PuLP very slow when adding many constraints

I don't have reps enough to comment.

But have you looked at this:

https://groups.google.com/forum/#!topic/pulp-or-discuss/p1N2fkVtYyM

The question is asked:

"The problem is solved in less than 0.5 second.
However setting it up with PULP takes more than 10 seconds. "

This seems to be what you report as well. And the solution is to not use += or sum(...) operators, but instead, as explained in the link as well:

yeah using the += operator with pulp is really slow, as is using sum() 
instead of lpSum()

So maybe you are adding the constraints 1 at a time to PuLP instead of building the list of constraints first and then, at the end, add the constraints to PuLP?

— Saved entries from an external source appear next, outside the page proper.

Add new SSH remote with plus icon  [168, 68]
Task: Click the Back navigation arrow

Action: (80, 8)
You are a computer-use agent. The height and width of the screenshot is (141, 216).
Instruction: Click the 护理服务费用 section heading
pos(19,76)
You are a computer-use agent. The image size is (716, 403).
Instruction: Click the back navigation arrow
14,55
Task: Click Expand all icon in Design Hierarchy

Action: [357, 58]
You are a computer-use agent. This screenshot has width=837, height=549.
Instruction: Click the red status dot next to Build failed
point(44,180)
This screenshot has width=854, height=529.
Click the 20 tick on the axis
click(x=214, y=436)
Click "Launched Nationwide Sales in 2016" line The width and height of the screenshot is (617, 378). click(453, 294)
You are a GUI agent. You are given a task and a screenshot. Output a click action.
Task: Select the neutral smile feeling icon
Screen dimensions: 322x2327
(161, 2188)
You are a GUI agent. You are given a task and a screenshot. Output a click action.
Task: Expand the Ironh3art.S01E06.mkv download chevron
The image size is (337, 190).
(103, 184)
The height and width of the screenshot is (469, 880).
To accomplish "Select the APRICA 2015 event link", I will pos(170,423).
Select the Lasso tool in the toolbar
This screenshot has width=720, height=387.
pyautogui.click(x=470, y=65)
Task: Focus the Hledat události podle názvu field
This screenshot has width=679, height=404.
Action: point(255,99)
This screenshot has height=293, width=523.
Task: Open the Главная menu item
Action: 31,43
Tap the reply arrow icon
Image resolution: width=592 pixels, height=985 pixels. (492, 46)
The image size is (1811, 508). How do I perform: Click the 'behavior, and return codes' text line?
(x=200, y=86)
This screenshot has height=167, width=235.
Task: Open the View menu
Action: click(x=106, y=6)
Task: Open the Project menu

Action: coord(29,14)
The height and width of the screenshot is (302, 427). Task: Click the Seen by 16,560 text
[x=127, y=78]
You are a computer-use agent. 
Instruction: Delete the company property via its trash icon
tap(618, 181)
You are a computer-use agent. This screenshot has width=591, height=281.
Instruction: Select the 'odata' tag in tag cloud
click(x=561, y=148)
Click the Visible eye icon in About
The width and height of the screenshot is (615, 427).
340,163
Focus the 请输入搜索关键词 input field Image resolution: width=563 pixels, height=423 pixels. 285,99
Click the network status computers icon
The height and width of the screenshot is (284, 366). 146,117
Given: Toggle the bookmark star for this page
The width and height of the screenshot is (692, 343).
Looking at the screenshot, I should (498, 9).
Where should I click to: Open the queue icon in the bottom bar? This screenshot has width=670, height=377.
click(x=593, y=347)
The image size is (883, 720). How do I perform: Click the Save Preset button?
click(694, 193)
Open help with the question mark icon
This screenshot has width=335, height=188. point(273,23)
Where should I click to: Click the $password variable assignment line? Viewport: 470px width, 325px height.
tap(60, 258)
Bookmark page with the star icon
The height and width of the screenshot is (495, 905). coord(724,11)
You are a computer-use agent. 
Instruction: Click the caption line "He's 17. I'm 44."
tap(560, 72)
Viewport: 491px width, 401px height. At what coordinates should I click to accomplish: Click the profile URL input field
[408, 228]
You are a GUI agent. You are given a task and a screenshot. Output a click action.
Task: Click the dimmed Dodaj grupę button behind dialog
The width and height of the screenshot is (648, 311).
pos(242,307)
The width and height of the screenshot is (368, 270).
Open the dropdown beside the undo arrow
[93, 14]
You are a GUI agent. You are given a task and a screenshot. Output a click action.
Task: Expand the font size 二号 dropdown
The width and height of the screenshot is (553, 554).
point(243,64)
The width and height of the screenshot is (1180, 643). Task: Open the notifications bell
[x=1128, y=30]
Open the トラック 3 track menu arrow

I had a similar problem, with a expression with > 10,000 variables that I was using for my objective function. The root cause was the same as the original poster saw. Using sum on an array of pulp.LpVariable is really slow compared to pulp.LpAffineExpression. Based on the Google Groups discussion in the accepted answer I was able make my code go much faster. I know this is an old questions, but will includes some abstracted code for the impatient.

The original objective looked like:

sum([x * k for x in xs] + ys)

where xs is a list of pulp.LpVariable, k is a floating point constant, and ys is another list of pulp.LpVariable.

A much faster version is:

pulp.LpAffineExpression([(x, k) for x in xs] + [(y, 1.0) for y in ys])

I did not precisely time either version. To give an idea of the time difference, while running the slow version, I was able to search the Internet for why pulp might be so slow, find this StackOverflow question, read the linked discussion, and update my code before the expression was done evaluating. The second version takes a few seconds.